* TASK STATEMENT
Wherever a picture appears, skip it and retype the rest of the data exactly.

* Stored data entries
==================================================

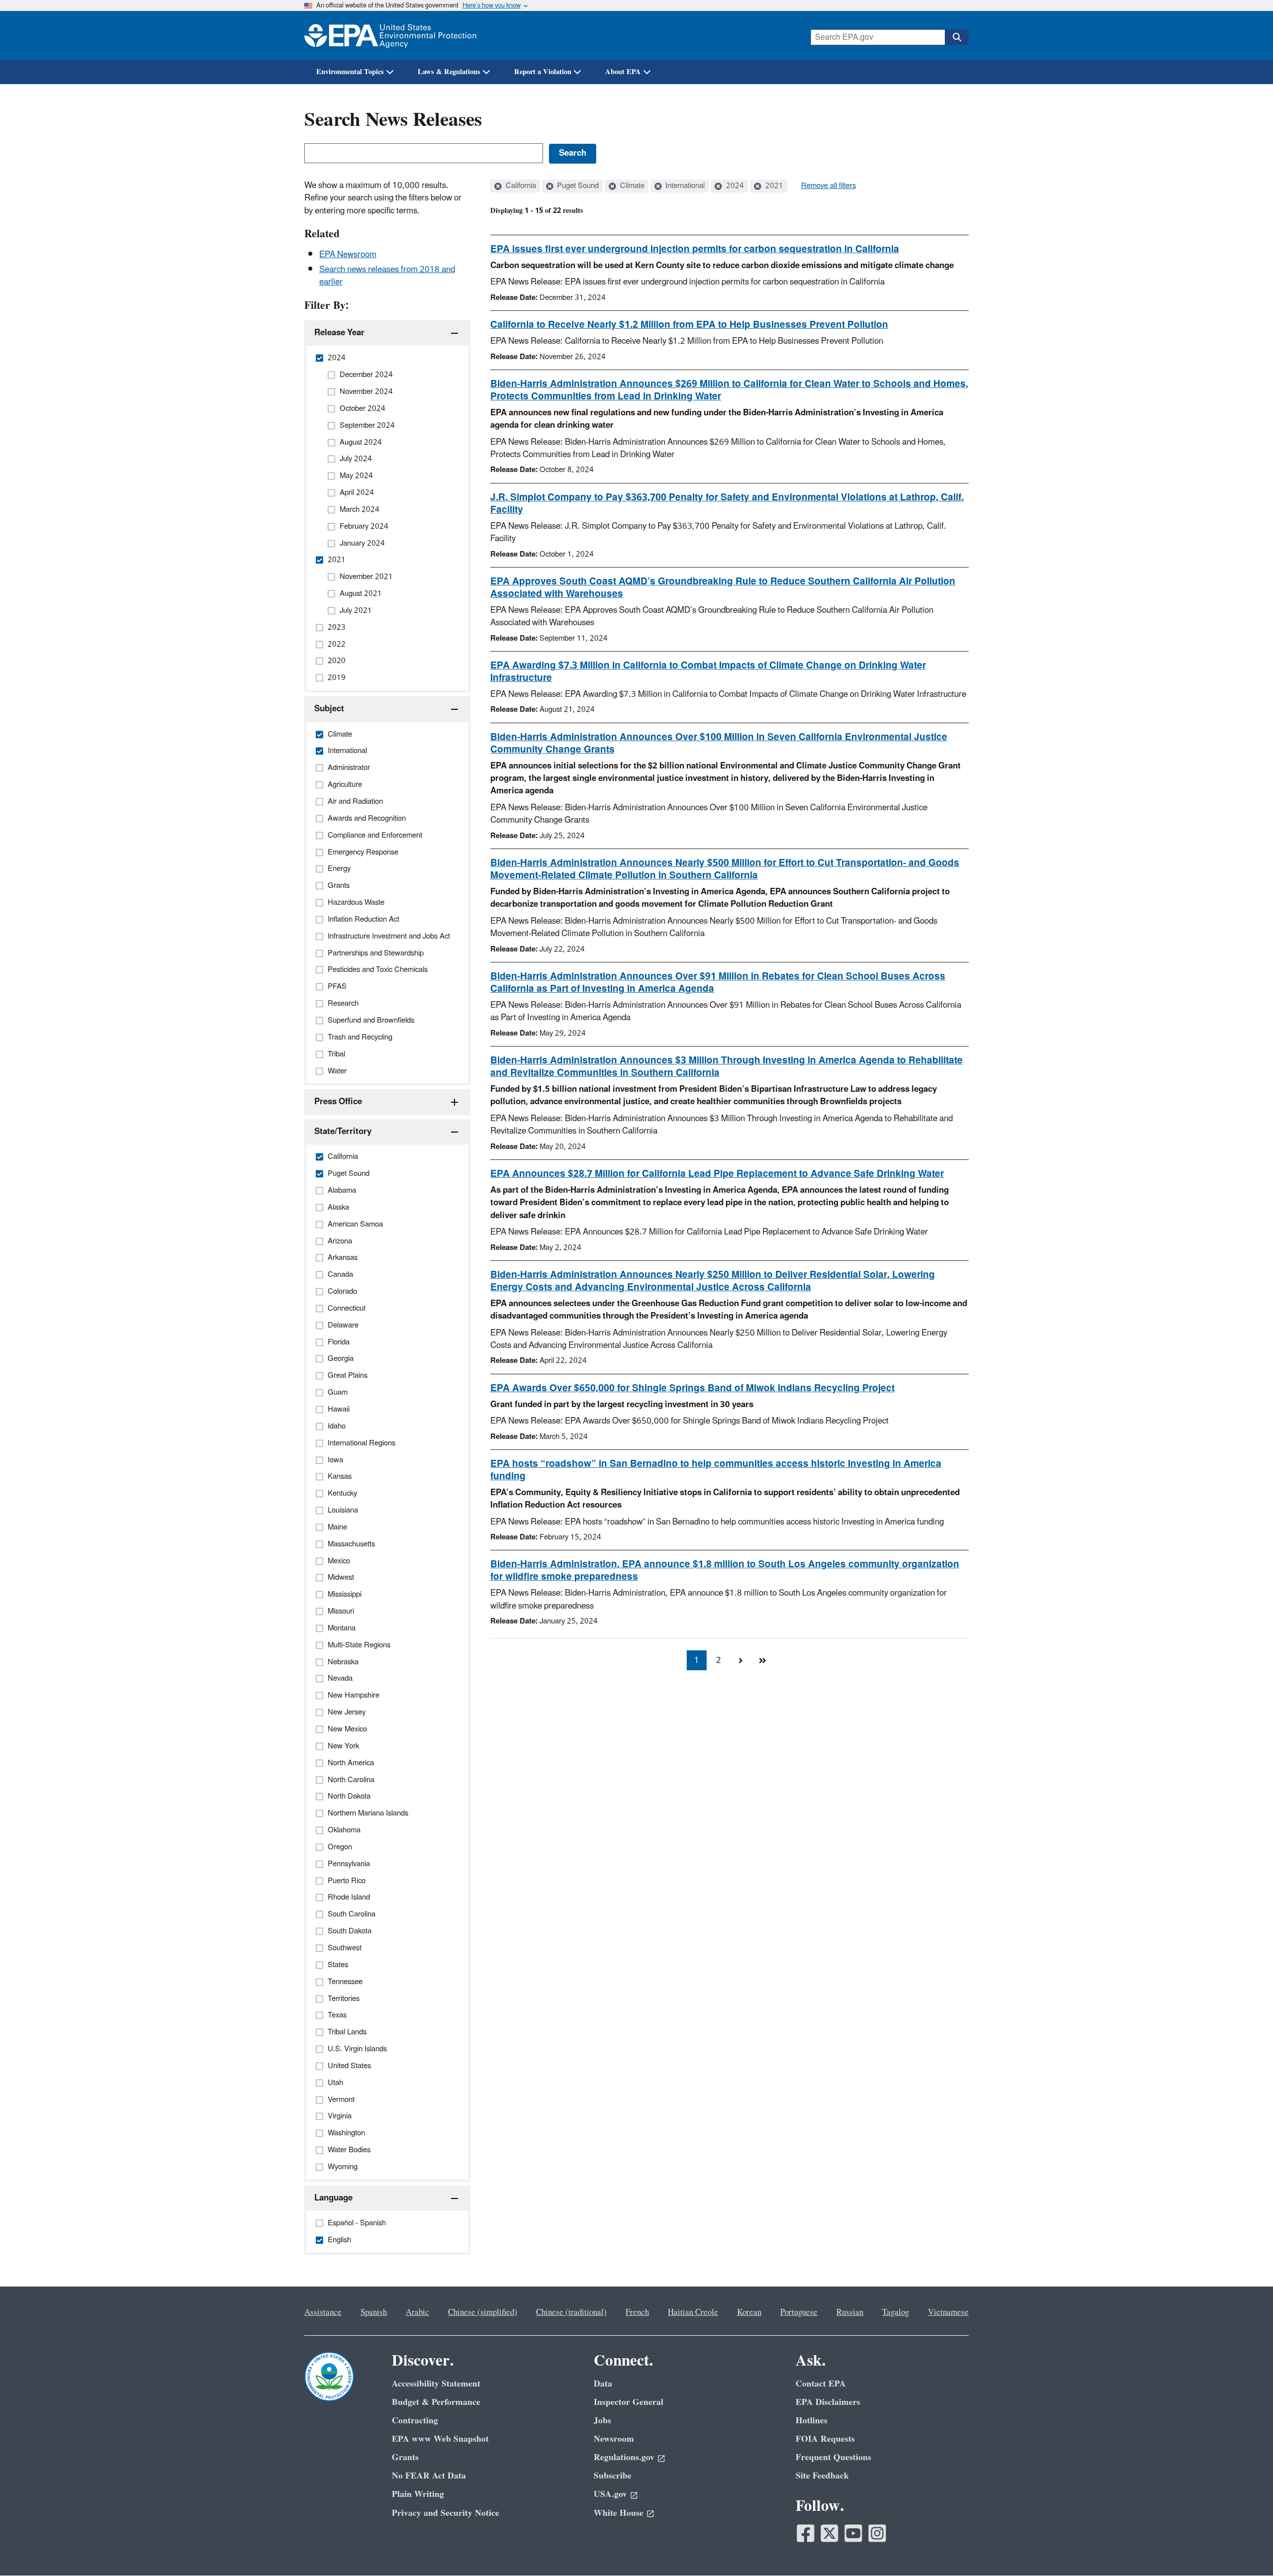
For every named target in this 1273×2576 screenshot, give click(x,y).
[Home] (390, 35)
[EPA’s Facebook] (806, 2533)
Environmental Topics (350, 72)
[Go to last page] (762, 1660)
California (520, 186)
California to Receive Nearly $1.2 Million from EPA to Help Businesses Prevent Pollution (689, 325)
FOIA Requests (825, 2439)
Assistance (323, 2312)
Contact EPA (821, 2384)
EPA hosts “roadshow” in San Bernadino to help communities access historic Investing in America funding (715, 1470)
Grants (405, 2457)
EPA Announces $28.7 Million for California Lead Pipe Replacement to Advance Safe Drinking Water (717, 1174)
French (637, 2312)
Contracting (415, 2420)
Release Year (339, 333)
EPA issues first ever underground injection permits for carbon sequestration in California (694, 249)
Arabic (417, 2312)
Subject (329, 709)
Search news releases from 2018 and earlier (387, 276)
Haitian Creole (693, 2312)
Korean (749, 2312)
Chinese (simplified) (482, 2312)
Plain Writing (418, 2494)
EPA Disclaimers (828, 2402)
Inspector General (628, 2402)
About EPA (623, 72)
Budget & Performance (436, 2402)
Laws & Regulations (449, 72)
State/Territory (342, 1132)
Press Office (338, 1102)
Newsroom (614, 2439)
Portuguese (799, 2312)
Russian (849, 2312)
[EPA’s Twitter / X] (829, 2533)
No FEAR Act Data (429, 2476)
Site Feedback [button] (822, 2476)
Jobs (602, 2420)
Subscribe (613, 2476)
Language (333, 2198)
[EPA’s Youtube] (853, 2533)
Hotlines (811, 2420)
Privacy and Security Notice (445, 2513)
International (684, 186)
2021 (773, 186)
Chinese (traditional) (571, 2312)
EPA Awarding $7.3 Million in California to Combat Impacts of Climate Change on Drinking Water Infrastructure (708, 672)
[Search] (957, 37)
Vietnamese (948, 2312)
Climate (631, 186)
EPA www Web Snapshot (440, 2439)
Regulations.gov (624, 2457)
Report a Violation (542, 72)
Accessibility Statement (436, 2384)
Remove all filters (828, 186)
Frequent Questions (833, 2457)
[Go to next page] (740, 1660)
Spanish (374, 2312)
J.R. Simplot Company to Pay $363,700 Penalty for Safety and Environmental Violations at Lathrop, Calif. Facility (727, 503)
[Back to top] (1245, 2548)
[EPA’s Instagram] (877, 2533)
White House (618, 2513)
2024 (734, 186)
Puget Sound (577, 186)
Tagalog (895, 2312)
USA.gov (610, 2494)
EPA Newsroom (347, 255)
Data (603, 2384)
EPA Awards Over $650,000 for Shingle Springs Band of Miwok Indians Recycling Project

==================================================

* RESPONSE TO THE EXERCISE
For every named target in this 1273×2576 screenshot, give click(x,y).
[Home] (390, 35)
[EPA’s Facebook] (806, 2533)
Environmental Topics (350, 72)
[Go to last page] (762, 1660)
California (520, 186)
California to Receive Nearly $1.2 Million from EPA to Help Businesses Prevent Pollution (689, 325)
FOIA Requests (825, 2439)
Assistance (323, 2312)
Contact EPA (821, 2384)
EPA hosts “roadshow” in San Bernadino to help communities access historic Investing in America funding (715, 1470)
Grants (405, 2457)
EPA Announces $28.7 Million for California Lead Pipe Replacement to Advance Safe Drinking Water (717, 1174)
French (637, 2312)
Contracting (415, 2420)
Release Year (339, 333)
EPA issues first ever underground injection permits for carbon sequestration in California (694, 249)
Arabic (417, 2312)
Subject (329, 709)
Search news releases from 2018 and earlier (387, 276)
Haitian Creole (693, 2312)
Korean (749, 2312)
Chinese (simplified) (482, 2312)
Plain Writing (418, 2494)
EPA Disclaimers (828, 2402)
Inspector General (628, 2402)
About EPA (623, 72)
Budget & Performance (436, 2402)
Laws & Regulations (449, 72)
State/Territory (342, 1132)
Press Office (338, 1102)
Newsroom (614, 2439)
Portuguese (799, 2312)
Russian (849, 2312)
[EPA’s Twitter / X] (829, 2533)
No FEAR Act Data (429, 2476)
Site Feedback [button] (822, 2476)
Jobs (602, 2420)
Subscribe (613, 2476)
Language (333, 2198)
[EPA’s Youtube] (853, 2533)
Hotlines (811, 2420)
Privacy and Security Notice (445, 2513)
International (684, 186)
2021 (773, 186)
Chinese (traditional) (571, 2312)
EPA Awarding $7.3 Million in California to Combat Impacts of Climate Change on Drinking Water Infrastructure (708, 672)
[Search] (957, 37)
Vietnamese (948, 2312)
Climate (631, 186)
EPA www Web Snapshot (440, 2439)
Regulations.gov (624, 2457)
Report a Violation (542, 72)
Accessibility Statement (436, 2384)
Remove all filters (828, 186)
Frequent Questions (833, 2457)
[Go to next page] (740, 1660)
Spanish (374, 2312)
J.R. Simplot Company to Pay $363,700 Penalty for Safety and Environmental Violations at Lathrop, Calif. Facility (727, 503)
[Back to top] (1245, 2548)
[EPA’s Instagram] (877, 2533)
White House (618, 2513)
2024 (734, 186)
Puget Sound (577, 186)
Tagalog (895, 2312)
USA.gov (610, 2494)
EPA Newsroom (347, 255)
Data (603, 2384)
EPA Awards Over $650,000 for Shingle Springs Band of Miwok Indians Recycling Project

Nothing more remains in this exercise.